▶ _PROVIDED DATA_
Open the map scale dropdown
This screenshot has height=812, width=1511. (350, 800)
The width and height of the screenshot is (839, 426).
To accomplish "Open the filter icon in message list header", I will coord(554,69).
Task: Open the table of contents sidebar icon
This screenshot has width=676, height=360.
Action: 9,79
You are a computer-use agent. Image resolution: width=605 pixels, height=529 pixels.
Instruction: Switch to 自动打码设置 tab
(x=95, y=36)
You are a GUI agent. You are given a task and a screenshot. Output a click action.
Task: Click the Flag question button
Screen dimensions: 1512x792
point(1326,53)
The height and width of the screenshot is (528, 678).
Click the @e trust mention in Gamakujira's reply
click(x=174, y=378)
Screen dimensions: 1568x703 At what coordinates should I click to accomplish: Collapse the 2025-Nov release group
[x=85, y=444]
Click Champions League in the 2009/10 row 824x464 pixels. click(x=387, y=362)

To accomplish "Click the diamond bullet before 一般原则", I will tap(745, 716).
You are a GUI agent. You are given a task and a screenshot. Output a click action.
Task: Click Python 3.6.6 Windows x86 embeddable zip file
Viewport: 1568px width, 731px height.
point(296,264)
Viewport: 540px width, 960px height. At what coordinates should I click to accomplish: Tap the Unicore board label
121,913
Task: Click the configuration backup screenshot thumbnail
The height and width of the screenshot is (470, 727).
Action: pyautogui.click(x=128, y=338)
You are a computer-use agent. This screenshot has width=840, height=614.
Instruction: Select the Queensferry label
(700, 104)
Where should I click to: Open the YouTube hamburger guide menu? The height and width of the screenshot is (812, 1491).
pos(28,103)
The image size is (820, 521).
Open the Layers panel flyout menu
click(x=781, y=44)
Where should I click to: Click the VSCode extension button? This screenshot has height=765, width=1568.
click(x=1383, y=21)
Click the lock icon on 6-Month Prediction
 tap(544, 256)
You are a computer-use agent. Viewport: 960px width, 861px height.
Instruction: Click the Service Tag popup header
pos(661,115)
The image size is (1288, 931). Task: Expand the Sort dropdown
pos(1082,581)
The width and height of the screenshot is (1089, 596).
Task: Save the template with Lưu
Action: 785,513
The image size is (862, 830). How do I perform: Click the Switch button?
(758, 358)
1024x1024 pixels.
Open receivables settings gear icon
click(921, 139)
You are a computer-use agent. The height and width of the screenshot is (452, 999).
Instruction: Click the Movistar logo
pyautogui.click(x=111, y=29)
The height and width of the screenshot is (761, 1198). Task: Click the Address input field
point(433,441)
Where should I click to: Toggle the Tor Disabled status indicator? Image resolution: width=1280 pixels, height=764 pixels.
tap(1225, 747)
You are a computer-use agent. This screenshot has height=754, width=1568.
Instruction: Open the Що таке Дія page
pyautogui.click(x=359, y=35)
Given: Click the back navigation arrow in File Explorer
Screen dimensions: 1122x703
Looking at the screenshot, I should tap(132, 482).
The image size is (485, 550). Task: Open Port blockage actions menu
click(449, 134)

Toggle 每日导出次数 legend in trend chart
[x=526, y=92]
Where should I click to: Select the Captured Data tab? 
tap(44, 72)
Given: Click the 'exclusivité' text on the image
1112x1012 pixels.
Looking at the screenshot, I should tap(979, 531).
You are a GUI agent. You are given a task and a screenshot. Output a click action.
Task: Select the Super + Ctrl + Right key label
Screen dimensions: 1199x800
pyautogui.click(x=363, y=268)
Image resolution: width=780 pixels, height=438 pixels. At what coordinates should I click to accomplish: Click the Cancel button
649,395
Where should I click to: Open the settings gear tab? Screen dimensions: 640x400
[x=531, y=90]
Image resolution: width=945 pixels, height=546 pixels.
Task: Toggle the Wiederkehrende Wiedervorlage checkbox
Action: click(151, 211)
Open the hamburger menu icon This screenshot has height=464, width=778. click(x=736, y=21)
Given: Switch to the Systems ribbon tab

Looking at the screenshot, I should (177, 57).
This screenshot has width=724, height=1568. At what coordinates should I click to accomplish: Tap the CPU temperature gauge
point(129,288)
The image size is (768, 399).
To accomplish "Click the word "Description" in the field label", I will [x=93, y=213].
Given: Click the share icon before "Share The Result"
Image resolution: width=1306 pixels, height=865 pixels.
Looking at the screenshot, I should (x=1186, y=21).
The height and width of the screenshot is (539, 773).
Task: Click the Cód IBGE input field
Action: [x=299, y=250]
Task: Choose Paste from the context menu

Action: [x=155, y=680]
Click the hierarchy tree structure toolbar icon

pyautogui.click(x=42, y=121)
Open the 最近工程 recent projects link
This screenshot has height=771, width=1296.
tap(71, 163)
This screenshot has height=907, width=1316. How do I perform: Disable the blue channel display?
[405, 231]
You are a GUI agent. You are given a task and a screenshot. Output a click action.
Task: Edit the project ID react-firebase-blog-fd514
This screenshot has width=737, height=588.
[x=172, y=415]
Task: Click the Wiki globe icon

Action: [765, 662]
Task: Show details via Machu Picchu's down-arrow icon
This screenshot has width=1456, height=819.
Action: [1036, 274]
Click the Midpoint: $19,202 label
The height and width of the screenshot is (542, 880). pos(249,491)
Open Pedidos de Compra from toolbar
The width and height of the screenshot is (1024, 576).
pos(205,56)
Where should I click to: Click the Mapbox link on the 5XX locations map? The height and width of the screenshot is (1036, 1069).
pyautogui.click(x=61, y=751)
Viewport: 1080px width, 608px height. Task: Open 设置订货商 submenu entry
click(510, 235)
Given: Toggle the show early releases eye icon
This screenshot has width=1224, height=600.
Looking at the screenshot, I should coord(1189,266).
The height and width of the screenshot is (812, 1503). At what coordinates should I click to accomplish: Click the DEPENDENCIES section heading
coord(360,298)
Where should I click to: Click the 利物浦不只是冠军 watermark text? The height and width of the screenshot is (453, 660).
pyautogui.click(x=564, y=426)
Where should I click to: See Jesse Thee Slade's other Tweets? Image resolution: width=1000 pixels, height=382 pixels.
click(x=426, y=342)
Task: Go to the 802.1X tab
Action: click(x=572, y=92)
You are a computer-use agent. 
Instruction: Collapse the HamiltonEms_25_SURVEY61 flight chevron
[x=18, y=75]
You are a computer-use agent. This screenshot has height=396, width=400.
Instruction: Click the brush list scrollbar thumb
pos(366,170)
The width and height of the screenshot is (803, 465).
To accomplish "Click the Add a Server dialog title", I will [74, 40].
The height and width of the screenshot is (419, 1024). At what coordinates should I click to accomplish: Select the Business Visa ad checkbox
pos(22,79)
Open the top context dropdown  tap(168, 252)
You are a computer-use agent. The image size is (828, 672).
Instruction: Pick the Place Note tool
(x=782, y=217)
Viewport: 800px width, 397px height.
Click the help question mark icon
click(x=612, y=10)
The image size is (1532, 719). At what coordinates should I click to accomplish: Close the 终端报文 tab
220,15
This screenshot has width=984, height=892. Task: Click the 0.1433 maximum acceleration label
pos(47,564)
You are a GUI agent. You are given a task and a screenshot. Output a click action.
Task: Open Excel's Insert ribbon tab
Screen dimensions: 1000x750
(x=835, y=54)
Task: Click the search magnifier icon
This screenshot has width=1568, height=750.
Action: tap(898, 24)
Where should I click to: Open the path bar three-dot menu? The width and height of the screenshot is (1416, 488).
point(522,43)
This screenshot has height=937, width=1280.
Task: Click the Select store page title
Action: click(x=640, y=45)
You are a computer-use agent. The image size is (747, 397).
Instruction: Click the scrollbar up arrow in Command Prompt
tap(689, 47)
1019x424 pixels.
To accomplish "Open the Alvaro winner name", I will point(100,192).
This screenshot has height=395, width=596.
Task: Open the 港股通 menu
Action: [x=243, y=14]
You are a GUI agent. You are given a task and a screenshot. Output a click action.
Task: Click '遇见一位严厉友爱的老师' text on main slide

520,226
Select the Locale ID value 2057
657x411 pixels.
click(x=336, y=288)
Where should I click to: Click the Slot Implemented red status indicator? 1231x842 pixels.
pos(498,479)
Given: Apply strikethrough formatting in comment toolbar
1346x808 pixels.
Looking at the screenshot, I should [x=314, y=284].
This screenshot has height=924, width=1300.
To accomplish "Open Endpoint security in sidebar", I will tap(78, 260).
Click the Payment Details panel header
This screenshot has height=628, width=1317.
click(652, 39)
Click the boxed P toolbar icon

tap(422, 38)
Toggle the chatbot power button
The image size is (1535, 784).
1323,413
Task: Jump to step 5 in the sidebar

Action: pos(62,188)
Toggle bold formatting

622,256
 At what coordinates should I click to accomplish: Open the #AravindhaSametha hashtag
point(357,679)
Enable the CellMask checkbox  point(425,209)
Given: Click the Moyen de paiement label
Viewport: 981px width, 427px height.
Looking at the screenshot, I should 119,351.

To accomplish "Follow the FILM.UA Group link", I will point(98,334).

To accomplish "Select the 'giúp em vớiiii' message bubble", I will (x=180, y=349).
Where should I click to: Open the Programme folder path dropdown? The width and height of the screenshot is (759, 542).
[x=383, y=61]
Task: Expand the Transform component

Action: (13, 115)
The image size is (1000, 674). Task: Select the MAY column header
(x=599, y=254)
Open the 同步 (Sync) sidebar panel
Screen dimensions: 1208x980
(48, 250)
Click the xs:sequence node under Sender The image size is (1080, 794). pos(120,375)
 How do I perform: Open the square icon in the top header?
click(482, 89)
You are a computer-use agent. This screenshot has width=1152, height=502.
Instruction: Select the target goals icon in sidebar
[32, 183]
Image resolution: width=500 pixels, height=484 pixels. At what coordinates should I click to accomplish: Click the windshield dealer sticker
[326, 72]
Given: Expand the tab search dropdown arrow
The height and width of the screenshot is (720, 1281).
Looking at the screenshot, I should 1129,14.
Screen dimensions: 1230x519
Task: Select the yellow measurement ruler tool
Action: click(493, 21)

▶ _TASK REQUIREMENTS_
A line qualifies when it holds the word "computer"; report all qualifying lines from the records above.

▶ _TASK RESPONSE_
You are a computer-use agent. Image resolution: width=605 pixels, height=529 pixels.
You are a computer-use agent. This screenshot has width=840, height=614.
You are a computer-use agent. Viewport: 960px width, 861px height.
You are a computer-use agent. The height and width of the screenshot is (452, 999).
You are a computer-use agent. This screenshot has height=754, width=1568.
You are a computer-use agent. 
You are a computer-use agent. This screenshot has height=396, width=400.
You are a computer-use agent. The image size is (828, 672).
You are a computer-use agent. The image size is (747, 397).
You are a computer-use agent. This screenshot has width=1152, height=502.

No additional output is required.